Les religions ont existé pour nous consoler de la mort et donner des réponses à l’inéluctable.

Pour lutter contre le vieillissement, il faudra agir sur le génome humain. Le vieillissement démarre vers 18-20 ans.

L’allongement significatif de l’espérance de vie posera à l’humanité des défis à la fois économiques, psychologiques, philosophiques et éthiques.

L’homme augmenté

L’homme a augmenté ses facultés par l’outil, ensuite par les machines et les ordinateurs. Ces ajouts étaient externes à lui. L’homme hybride sera mi biologique, mi mécanique. Déjà les membres des individus amputés ont été remplacés par des jambes ou des bras technologiques. On pourra aussi intégrer des nanomachines dans le corps humain, qui corrigent les failles génétiques. Le cerveau humain a ses limites. Déjà les ordinateurs, les calculatrices, sont des prothèses de notre cerveau. Des nanorobots pourront être incorporés dans celui-ci.

Le cerveau

Pour Pascal, l’homme n’était rien ou misérable. Pourtant, le cerveau humain représente le summum de la complexité qui puisse exister dans l’univers. Notre cerveau est infiniment plus complexe que le soleil ou une galaxie. Nous possédons cent milliards de neurones qui peuvent être connectés entre eux. Si l’intelligence peut être définie par le degré de complexité, l’homme peut avoir une raison d’autosatisfaction. Le cerveau représente notre être, notre moi, notre psyché, notre âme pour ceux qui ont la fibre religieuse. Y toucher peut à juste titre faire peur comme le propose le transhumanisme. « L’âme et l’activité cérébrale sont une seule et même chose » (Forel).

On peut introduire un implant dans le cerveau, une prosthèse (élément ajouté).

Si l’on substitue à des parties de notre corps des éléments électroniques, on passe de l’homo sapiens à par exemple un « cyborg ».

Conclusion

Toute nouveauté ou transition technologique fait peur.

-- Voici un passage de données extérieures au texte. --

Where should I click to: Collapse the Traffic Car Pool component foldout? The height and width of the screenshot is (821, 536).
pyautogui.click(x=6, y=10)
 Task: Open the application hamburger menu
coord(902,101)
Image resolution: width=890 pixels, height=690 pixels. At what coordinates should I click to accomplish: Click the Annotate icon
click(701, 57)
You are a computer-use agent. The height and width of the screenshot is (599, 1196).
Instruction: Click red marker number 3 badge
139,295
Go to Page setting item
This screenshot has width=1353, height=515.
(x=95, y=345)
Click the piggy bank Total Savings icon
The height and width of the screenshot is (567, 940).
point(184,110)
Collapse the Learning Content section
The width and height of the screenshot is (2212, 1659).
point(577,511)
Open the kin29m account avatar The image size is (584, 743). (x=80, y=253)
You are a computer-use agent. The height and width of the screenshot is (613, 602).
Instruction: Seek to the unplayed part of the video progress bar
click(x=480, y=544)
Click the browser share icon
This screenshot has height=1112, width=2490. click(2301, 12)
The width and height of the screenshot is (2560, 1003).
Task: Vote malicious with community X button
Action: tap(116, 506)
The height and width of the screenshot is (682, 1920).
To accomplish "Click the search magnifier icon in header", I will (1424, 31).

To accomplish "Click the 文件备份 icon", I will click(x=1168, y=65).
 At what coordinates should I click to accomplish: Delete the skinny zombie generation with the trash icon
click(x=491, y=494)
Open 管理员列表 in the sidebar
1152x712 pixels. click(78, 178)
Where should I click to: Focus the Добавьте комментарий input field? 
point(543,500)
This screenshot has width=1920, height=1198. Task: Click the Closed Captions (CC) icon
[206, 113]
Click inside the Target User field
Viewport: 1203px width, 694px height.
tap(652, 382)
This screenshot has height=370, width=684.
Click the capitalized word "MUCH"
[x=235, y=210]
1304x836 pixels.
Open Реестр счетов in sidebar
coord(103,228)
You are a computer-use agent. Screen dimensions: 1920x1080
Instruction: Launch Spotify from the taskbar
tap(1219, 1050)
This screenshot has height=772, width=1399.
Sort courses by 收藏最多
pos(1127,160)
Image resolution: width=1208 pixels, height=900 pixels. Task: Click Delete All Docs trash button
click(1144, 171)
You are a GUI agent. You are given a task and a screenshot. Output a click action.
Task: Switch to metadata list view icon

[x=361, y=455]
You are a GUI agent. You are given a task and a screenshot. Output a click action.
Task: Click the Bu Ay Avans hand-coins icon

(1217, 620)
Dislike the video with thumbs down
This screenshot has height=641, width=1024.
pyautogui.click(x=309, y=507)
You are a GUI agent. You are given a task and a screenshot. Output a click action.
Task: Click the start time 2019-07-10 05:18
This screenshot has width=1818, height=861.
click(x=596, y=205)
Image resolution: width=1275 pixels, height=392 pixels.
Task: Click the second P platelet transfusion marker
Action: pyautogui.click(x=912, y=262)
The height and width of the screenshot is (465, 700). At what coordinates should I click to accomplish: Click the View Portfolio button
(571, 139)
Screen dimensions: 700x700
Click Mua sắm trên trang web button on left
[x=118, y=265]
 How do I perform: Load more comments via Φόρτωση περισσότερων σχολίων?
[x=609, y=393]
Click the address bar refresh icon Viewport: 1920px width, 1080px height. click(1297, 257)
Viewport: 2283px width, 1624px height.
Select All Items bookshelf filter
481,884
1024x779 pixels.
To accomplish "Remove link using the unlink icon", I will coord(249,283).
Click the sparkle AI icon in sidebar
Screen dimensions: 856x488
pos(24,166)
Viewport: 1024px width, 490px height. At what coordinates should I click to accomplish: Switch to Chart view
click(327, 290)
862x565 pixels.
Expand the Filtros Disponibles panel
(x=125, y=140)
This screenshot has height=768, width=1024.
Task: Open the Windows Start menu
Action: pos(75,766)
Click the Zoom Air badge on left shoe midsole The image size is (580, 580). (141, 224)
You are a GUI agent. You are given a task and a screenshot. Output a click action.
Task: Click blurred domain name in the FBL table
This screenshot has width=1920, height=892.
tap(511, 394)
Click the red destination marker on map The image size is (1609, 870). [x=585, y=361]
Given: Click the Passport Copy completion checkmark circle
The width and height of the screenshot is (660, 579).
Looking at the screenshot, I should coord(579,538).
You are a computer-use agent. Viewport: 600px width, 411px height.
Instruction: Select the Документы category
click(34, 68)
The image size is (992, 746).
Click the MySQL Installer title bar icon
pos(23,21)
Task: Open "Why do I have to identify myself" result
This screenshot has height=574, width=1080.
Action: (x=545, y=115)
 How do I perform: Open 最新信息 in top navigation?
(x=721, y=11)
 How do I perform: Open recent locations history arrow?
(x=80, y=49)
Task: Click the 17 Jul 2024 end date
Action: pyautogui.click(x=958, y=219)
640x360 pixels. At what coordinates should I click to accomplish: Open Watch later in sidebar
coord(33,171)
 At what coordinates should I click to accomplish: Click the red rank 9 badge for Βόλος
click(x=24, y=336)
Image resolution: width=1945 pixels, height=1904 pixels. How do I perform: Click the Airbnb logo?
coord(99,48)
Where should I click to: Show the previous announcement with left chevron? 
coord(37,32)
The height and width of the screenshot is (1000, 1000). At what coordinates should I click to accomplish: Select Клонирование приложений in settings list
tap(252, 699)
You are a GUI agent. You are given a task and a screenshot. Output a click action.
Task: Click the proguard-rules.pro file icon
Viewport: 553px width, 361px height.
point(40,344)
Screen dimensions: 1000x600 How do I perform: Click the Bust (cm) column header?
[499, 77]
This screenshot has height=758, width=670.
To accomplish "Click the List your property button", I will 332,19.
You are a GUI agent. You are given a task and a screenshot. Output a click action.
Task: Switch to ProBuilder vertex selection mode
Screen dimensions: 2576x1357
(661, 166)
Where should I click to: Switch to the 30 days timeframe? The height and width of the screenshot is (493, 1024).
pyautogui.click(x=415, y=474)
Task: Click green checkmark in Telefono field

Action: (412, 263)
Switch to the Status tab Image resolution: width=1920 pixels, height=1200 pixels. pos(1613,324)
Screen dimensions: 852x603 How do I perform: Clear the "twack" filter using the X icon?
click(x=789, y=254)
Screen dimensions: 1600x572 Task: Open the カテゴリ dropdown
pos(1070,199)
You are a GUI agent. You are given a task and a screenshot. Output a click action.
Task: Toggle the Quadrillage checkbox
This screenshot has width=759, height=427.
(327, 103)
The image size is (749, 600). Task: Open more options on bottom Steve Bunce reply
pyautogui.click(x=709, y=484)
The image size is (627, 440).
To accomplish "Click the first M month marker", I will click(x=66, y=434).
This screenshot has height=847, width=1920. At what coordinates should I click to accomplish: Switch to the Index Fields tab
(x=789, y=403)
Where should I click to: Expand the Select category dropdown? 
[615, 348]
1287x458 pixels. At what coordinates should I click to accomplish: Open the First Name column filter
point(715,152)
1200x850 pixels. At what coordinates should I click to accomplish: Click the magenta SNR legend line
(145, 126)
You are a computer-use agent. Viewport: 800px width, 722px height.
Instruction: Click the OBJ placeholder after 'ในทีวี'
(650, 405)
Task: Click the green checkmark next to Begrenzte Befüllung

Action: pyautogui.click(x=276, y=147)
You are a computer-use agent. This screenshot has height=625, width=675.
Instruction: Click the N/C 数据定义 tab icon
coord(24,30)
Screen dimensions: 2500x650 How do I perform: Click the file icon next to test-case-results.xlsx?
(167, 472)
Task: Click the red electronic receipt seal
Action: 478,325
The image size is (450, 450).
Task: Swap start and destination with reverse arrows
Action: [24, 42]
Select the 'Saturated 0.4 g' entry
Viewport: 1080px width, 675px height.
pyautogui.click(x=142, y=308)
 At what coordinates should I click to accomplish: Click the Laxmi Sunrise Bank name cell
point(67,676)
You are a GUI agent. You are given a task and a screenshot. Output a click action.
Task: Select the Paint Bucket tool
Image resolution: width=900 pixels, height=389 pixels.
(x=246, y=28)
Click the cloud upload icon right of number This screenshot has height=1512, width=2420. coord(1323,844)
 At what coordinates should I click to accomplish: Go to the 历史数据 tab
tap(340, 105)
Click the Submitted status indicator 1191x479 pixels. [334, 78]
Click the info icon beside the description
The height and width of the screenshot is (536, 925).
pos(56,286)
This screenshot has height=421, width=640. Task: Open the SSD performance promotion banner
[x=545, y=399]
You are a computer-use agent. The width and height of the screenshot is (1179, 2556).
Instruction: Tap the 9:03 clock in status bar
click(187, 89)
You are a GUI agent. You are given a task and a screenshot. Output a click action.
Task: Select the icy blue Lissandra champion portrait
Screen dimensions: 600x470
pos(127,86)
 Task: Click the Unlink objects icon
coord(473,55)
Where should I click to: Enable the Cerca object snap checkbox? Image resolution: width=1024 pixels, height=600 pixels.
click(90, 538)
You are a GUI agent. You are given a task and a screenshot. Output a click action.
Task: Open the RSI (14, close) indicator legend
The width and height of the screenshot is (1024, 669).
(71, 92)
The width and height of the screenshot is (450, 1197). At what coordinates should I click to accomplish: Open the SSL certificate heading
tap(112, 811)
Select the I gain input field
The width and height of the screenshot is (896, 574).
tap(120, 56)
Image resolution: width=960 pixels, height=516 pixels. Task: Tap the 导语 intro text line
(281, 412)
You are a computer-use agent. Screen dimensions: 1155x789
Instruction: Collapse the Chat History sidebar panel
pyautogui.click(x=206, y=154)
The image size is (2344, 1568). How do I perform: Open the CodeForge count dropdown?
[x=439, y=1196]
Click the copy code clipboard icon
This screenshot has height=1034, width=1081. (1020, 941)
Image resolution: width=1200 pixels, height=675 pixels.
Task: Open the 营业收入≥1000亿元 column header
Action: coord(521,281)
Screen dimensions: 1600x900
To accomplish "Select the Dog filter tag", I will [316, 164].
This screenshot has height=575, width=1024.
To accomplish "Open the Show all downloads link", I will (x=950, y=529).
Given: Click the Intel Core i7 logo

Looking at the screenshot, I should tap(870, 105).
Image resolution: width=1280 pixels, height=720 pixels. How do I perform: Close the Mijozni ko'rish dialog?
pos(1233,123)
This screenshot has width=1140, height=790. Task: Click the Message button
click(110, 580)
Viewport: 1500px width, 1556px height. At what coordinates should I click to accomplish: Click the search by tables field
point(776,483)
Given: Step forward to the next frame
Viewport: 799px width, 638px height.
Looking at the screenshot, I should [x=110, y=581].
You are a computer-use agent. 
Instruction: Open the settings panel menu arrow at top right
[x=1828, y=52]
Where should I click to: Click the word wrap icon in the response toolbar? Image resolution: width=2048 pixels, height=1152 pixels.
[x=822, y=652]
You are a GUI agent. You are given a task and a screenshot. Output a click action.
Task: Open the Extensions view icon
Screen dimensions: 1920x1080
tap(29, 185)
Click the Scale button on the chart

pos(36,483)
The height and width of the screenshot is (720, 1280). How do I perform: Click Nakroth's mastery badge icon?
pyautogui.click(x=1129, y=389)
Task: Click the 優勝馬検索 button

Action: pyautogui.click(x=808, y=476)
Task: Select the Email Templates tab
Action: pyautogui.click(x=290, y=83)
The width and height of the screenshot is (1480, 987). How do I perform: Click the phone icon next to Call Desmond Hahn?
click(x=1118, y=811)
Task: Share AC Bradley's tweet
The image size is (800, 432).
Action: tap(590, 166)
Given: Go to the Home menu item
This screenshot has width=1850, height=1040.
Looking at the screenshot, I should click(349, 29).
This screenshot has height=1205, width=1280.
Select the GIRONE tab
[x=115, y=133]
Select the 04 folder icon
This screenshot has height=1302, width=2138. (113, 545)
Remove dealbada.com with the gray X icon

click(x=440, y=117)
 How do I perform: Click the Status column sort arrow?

L’homme a eu peur de la télévision, des machines, des ordinateurs. On assiste à une remise en question de la définition de l’homme par la théorie du genre, les nouvelles possibilités sur la procréation. Notre corps ingurgite de plus en plus de nouveaux éléments (aliments, boissons qui n’existaient pas, médicaments, etc.). La chirurgie installe dans notre corps des éléments artificiels pour palier ceux qui sont déficients. Les amputés d’accidents ou de la guerre bénéficient de prothèses de plus en plus sophistiquées. Pour des malades atteints de la maladie de Parkinson, on introduit dans le cerveau des éléments artificiels.

Le transhumanisme critiqué par certains philosophes existe déjà. Sur le plan éthique ou moral, le plus grand danger viendra lorsque l’on interviendra sur notre cerveau. Nous deviendrons « un autre ».